EXERCISE OBJECTIVE: Render the records from the line with "You are a GUI" through the end of the records as a JSON list of strings, one per line, with blank lines and pictures left out.

-------- THE DATA --------

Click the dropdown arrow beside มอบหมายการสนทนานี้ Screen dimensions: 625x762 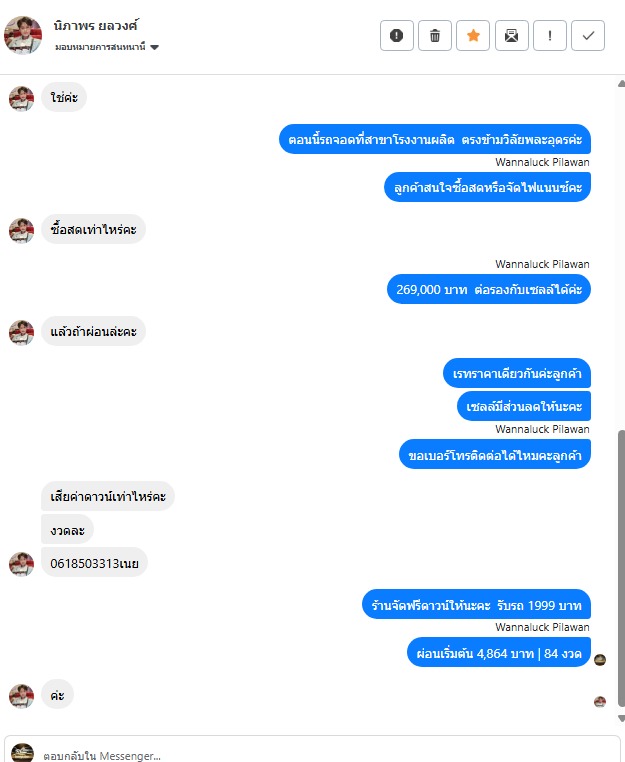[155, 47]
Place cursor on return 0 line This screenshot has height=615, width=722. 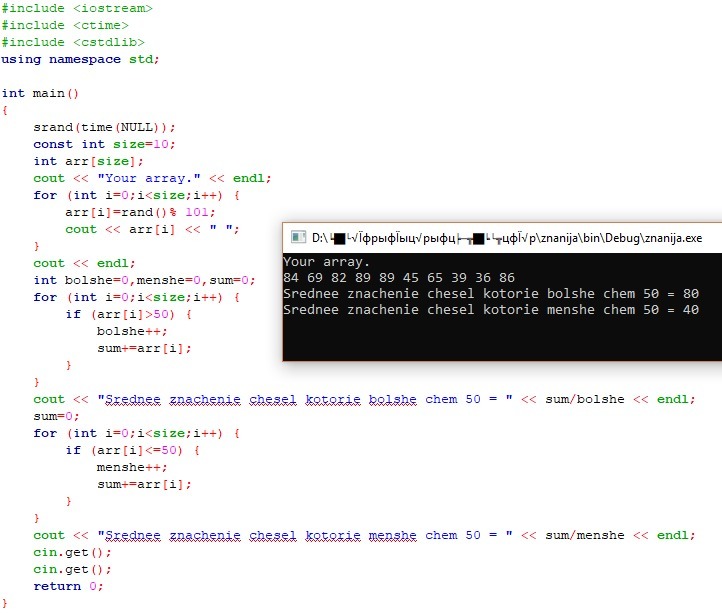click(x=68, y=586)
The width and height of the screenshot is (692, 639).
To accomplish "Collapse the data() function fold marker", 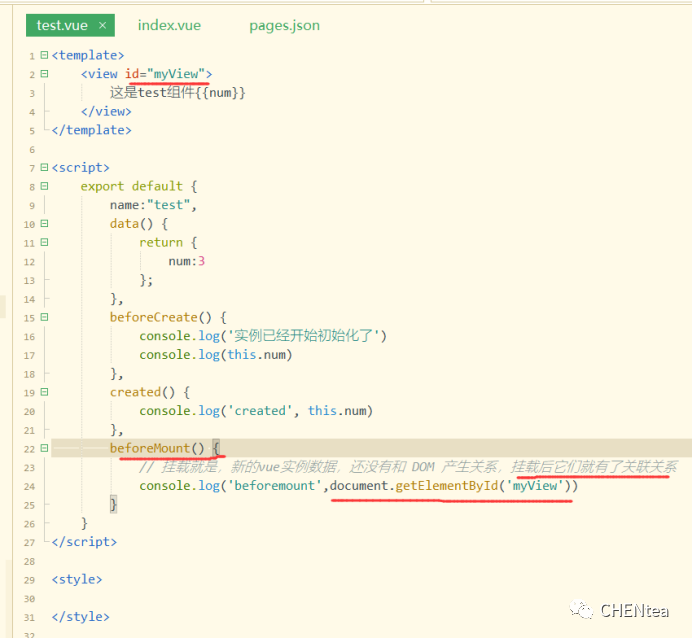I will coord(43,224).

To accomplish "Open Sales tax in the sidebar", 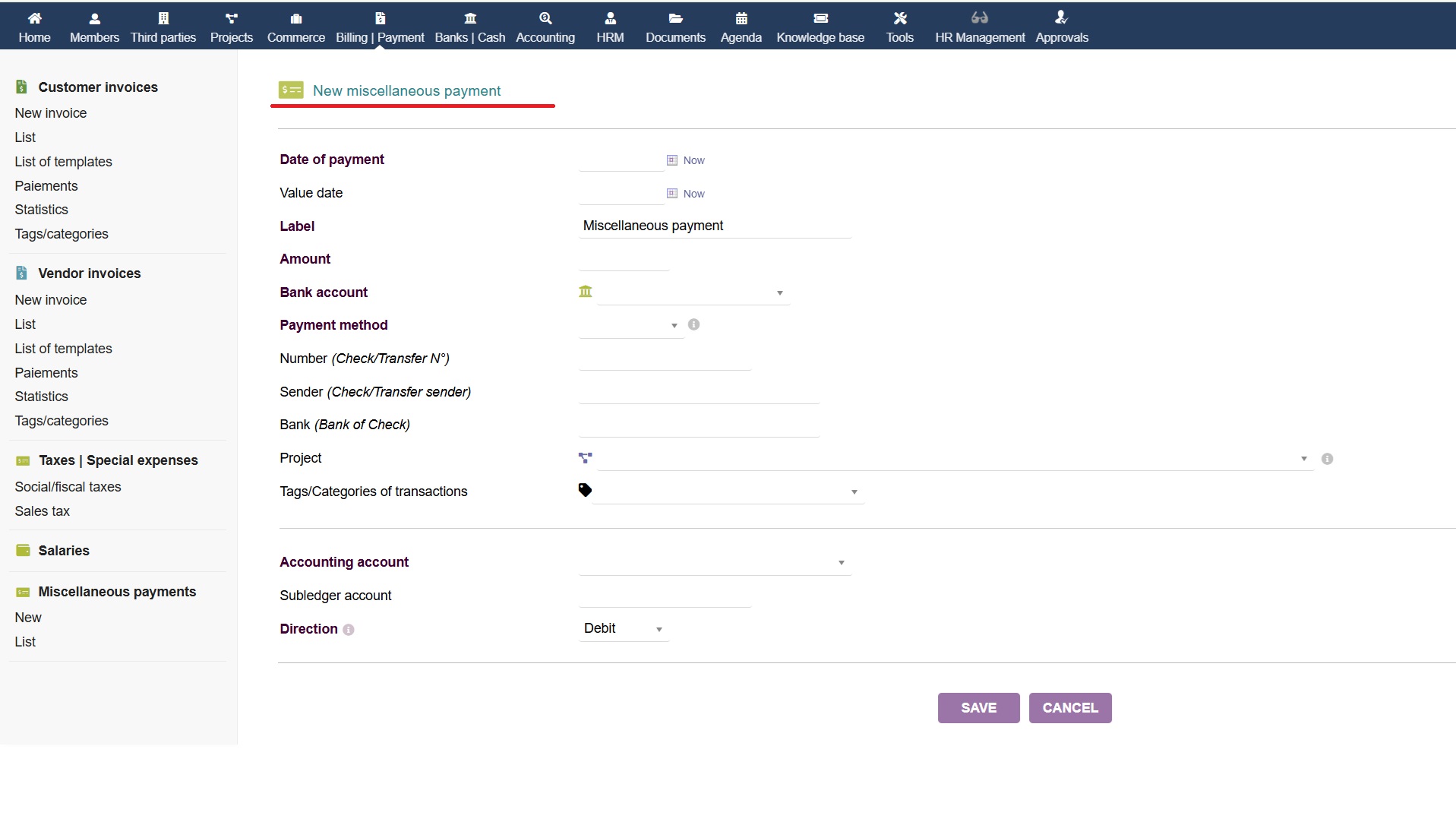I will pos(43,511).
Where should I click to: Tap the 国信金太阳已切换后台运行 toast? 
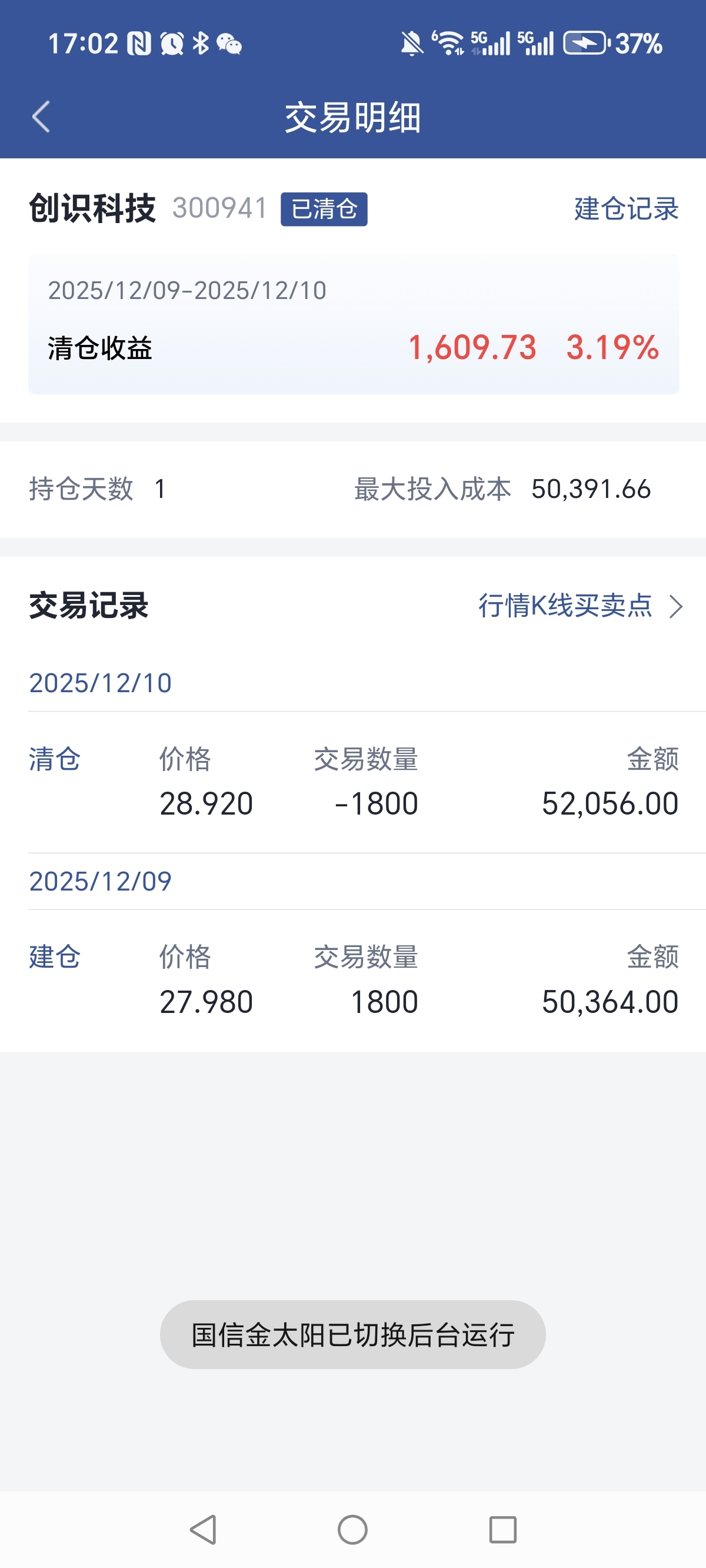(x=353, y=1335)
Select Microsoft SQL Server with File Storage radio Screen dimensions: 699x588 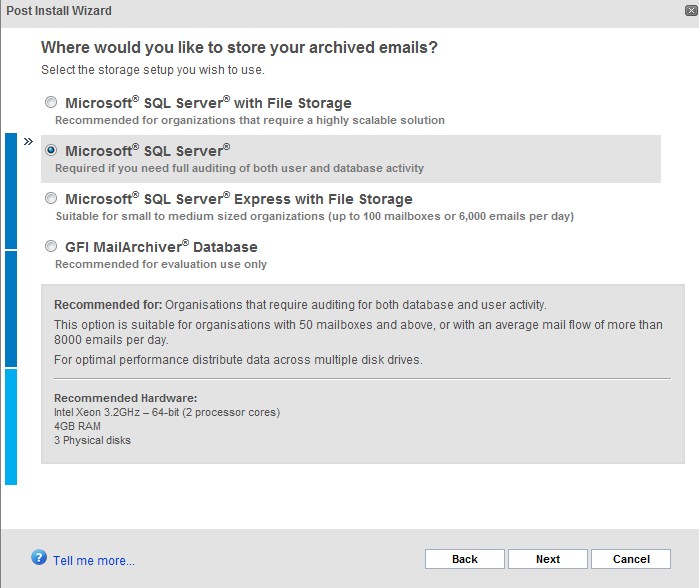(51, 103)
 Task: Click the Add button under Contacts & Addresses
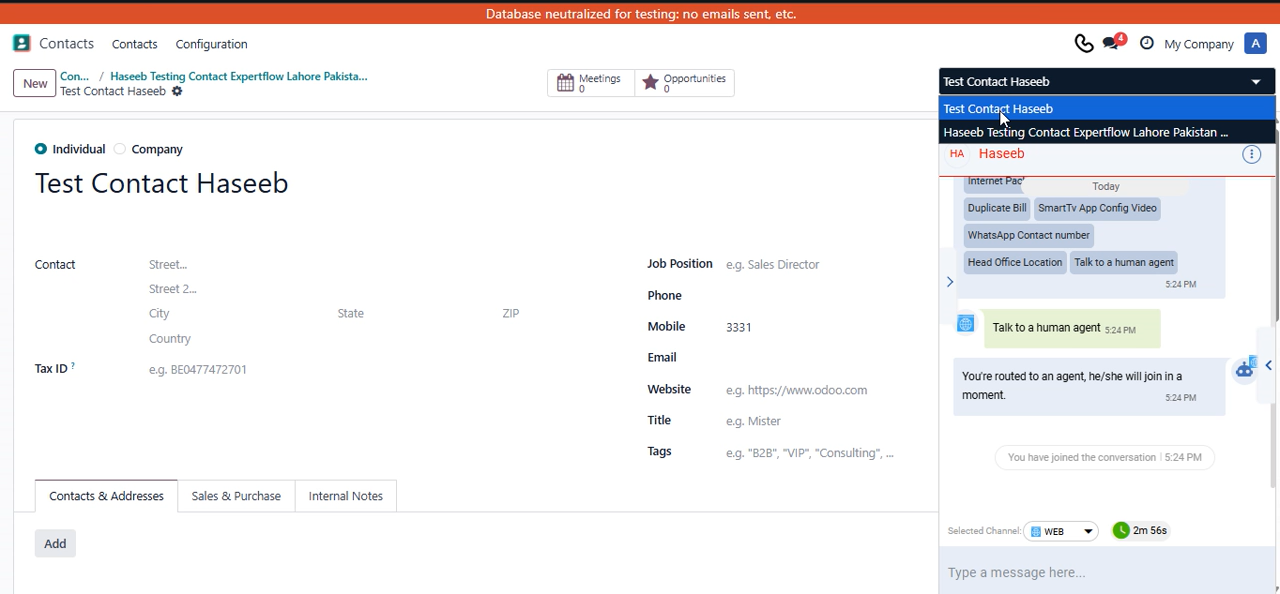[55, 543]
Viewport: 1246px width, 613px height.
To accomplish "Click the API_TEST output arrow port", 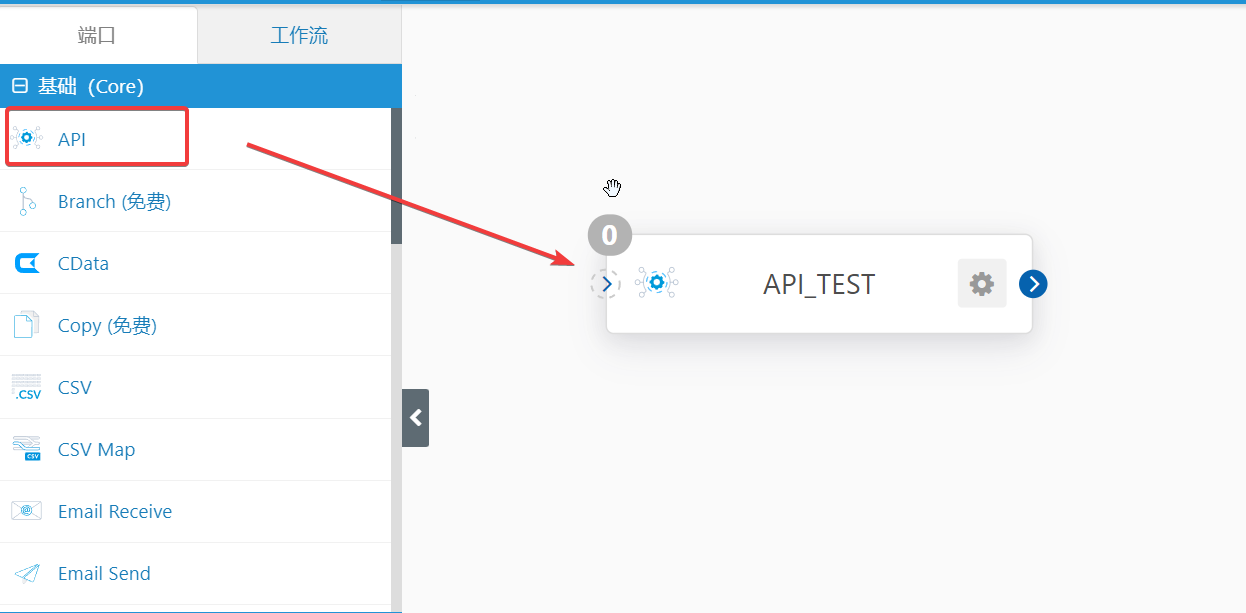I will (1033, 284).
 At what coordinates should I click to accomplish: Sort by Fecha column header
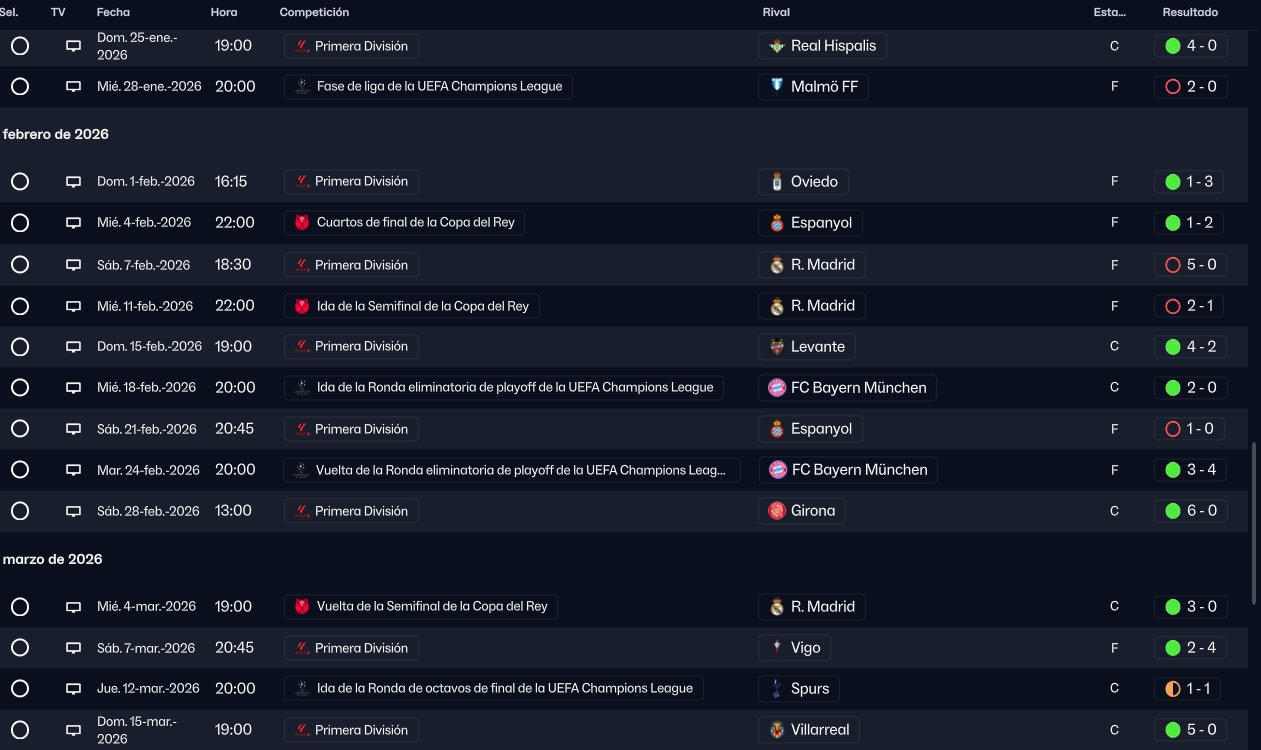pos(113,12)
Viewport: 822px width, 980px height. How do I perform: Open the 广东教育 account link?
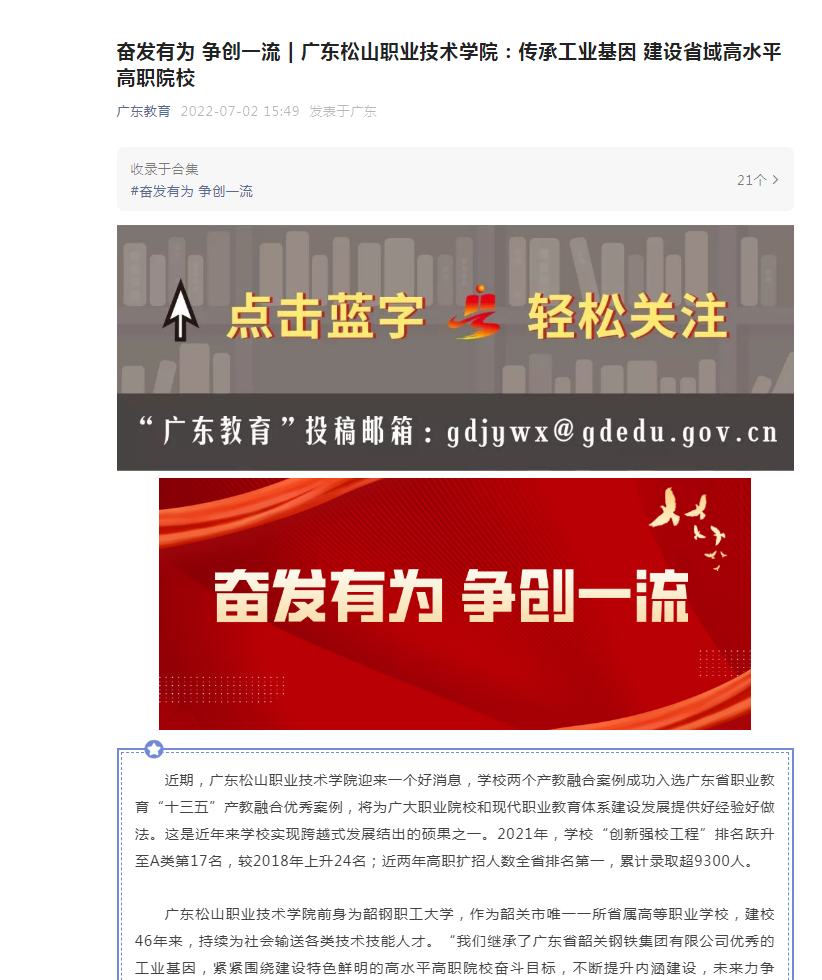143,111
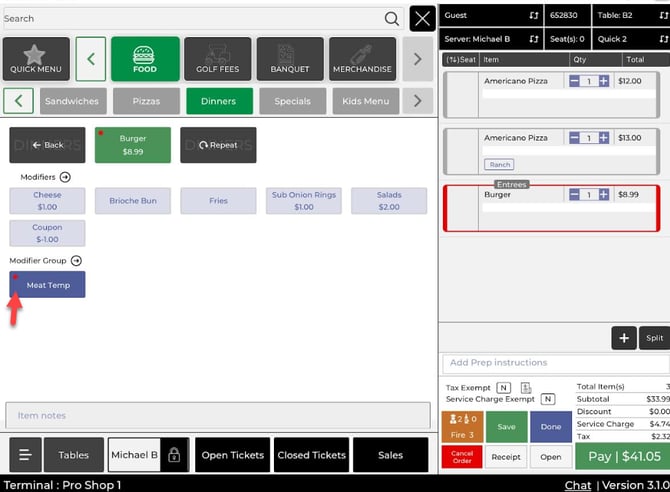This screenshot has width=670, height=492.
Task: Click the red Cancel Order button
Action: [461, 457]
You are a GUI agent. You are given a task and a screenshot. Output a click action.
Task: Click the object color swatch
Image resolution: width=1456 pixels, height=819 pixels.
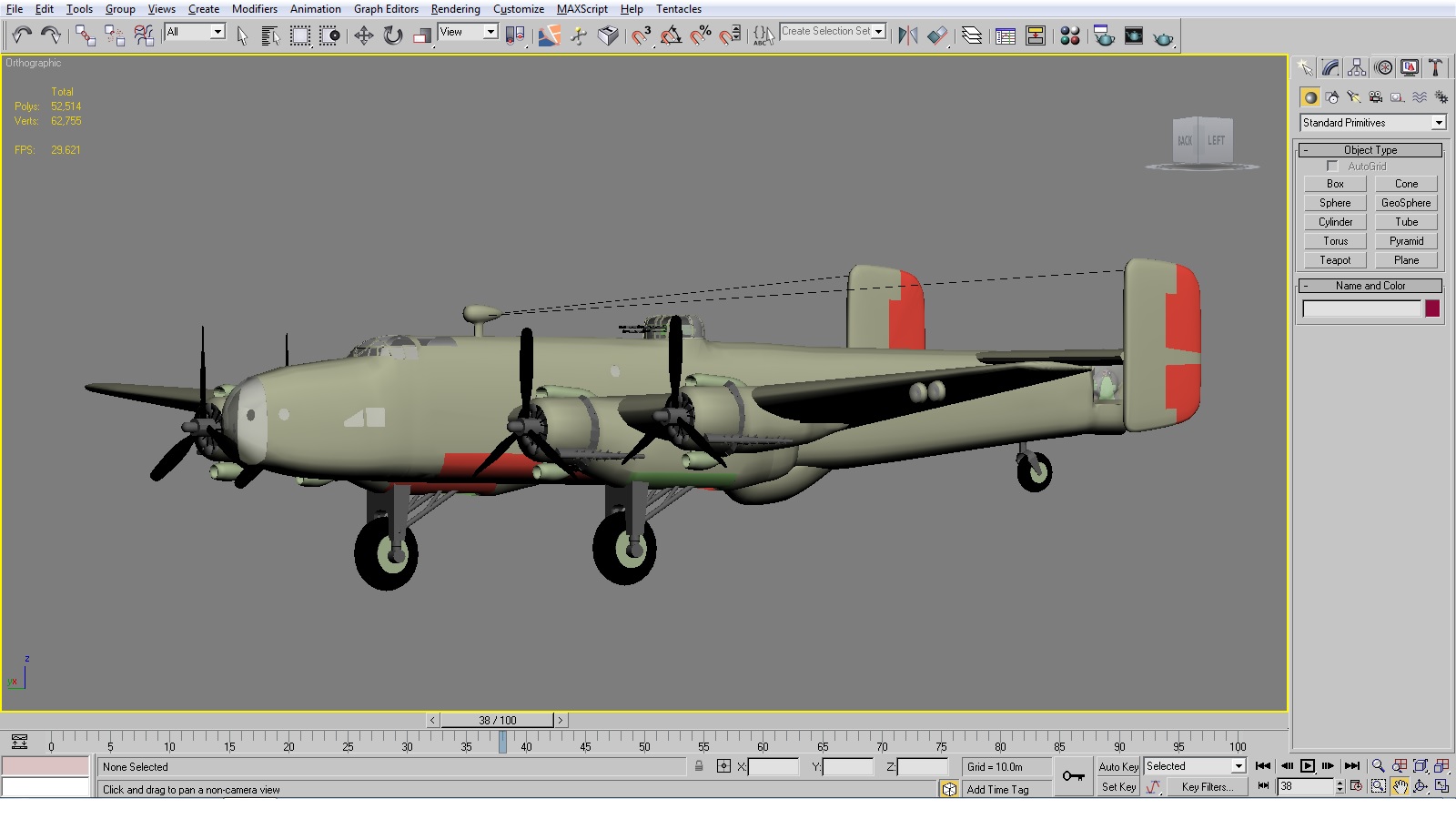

--------

CORRECT RESULT:
[
  "You are a GUI agent. You are given a task and a screenshot. Output a click action.",
  "Task: Click the object color swatch",
  "Image resolution: width=1456 pixels, height=819 pixels."
]